Italien fühlt sich an Jahrhundertspiel erinnert

Recife (dpa) - Das war großes Kino. Und auch wenn es nur ein Gruppenspiel beim Confed Cup war, erinnerte Alberto Zaccheroni das Fußball-Spektakel seiner traurigen Japaner gegen mehr als glücklich siegende Italiener an eine der größten Partien in der WM-Geschichte.

„Als Italiener denke ich da zurück an 1970, als Italien gegen Deutschland 4:3 gewann“, sagte Zaccheroni nach dem verrückten und dramatischen 4:3 (1:2) der Azzurri, die damit neben Gastgeber Brasilien im Halbfinale der WM-Generalprobe für 2014 stehen.

Vor 43 Jahren bejubelte der 17-jährige Zaccheroni als Tifoso Italiens Sieg nach Verlängerung im sogenannten Jahrhundertspiel. Am Mittwochabend in Recife fühlte sich Japans Coach eher wie Franz Beckenbauer, Uwe Seeler oder Gerd Müller am 17. Juni 1970 nach dem verlorenen WM-Halbfinale im Aztekenstadion von Mexiko-Stadt. „Das Ergebnis meinte es nicht gut mit uns“, haderte Zaccheroni.

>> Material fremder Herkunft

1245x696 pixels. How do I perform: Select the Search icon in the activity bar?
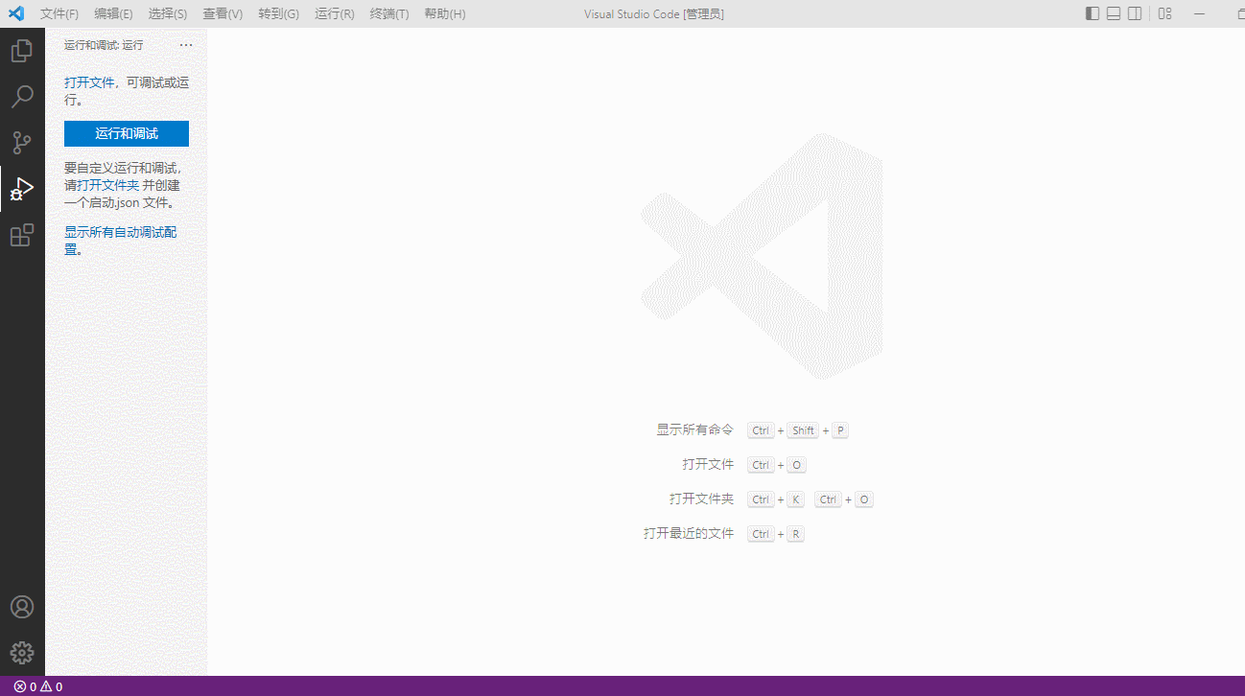[21, 96]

Sieben Tore, zwei Elfmeter, dreimal Pfosten oder Latte, ein Eigentor und ein zu früh bejubelter 4:4-Ausgleich in der 89. Minute, der wegen Abseits nicht anerkannt werden konnte - mehr Unterhaltung ging nicht vor 40 425 begeisterten Fans in der Arena Pernambuco. „Verrücktes Italien“, titelte die „Gazzetta dello Sport“ am Donnerstag und erinnerte auch an das „legendäre Spiel gegen Deutschland“. „Wahnsinn! Ein unglaubliches 4:3“, schrieb „Tuttosport“.

„Um ehrlich zu sein: Ich hoffe, ich erlebe so etwas nicht wieder“, gestand Italiens Coach Cesare Prandelli fix und fertig. Den Sieg habe man „nicht verdient“. Er habe viel „gelitten“ am Spielfeldrand. „Das waren mehrere Spiele in einem Spiel“, resümierte Prandelli.

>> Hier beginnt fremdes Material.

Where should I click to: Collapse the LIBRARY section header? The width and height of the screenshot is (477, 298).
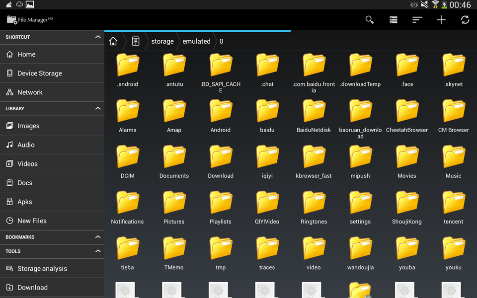(98, 108)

In der Tat: Die vom Ex-Dortmunder Shinji Kagawa angetriebenen Japaner spielten die müden Italiener anfangs schwindlig und gingen lautstark angefeuert von den Zuschauern durch Keisuke Honda (21./Foulelfmeter) und Kagawa (33.) in Führung. Dann begann der Wahnsinn: Daniele De Rossi (41.), der Schalker Atsuto Ushida (50./Eigentor) und Mario Balotelli (52.) mit einem unberechtigten Handelfmeter verwandelten das 0:2 in ein 3:2 für den Favoriten.

Aber Japan zeigte an diesem Abend „Charakter“, wie Zaccheroni stolz feststellte. Shinji Okazaki glich per Kopf aus (69.). Danach schoss der brandgefährliche Stuttgarter an den Pfosten, Kagawa köpfte den Abpraller an die Latte (82.) - und Sebastian Giovinco bestrafte Japans Chancenverschwendung mit dem Siegtor (86.). „Der Unterschied war: Italien hat seine wenigen Möglichkeiten genützt“, erklärte Kagawa enttäuscht. Die Auszeichnung als „Man of the Match“ war kein Trost für ihn, die Trophäe hätte er fast auf dem Podium vergessen.

Italien ist weiter, Japan ist raus: „Wir müssen bis zur WM die Lücke zu den großen Nationen schließen. Wenn du gegen Teams wie Italien oder Brasilien spielst, wird jeder Fehler bestraft“, sagte Zaccheroni, der nach dem „Spiel gegen Freunde“ wieder Patriot sein konnte: „Ich hoffe, Italien gewinnt jetzt den Confed Cup.“

Dafür wird ein Kraftakt nötig sein. Prandelli klagte über den engen Zeitplan des Turniers. Japan hatte einen Tag mehr zur Erholung, das habe man auf dem Platz sehen können. „Man sollte den Spielplan überdenken, mehr Ruhetage haben“, ermahnte der 55-Jährige die FIFA.

Schon am Samstag muss der EM-Zweite wieder in Salvador gegen Brasilien antreten. Es geht zwar „nur“ noch um den Gruppensieg, wofür dem Gastgeber schon ein Remis reicht. „Aber es ist ein wichtiges Spiel, dass wir nicht unterschätzen können“, sagte Prandelli wegen des Prestiges. 1970 hatten übrigens erschöpfte Italiener in der Höhenluft von Mexiko nach dem 4:3-Sieg gegen Deutschland das WM-Finale gegen Brasilien mit Superstar Pelé klar mit 1:4 verloren.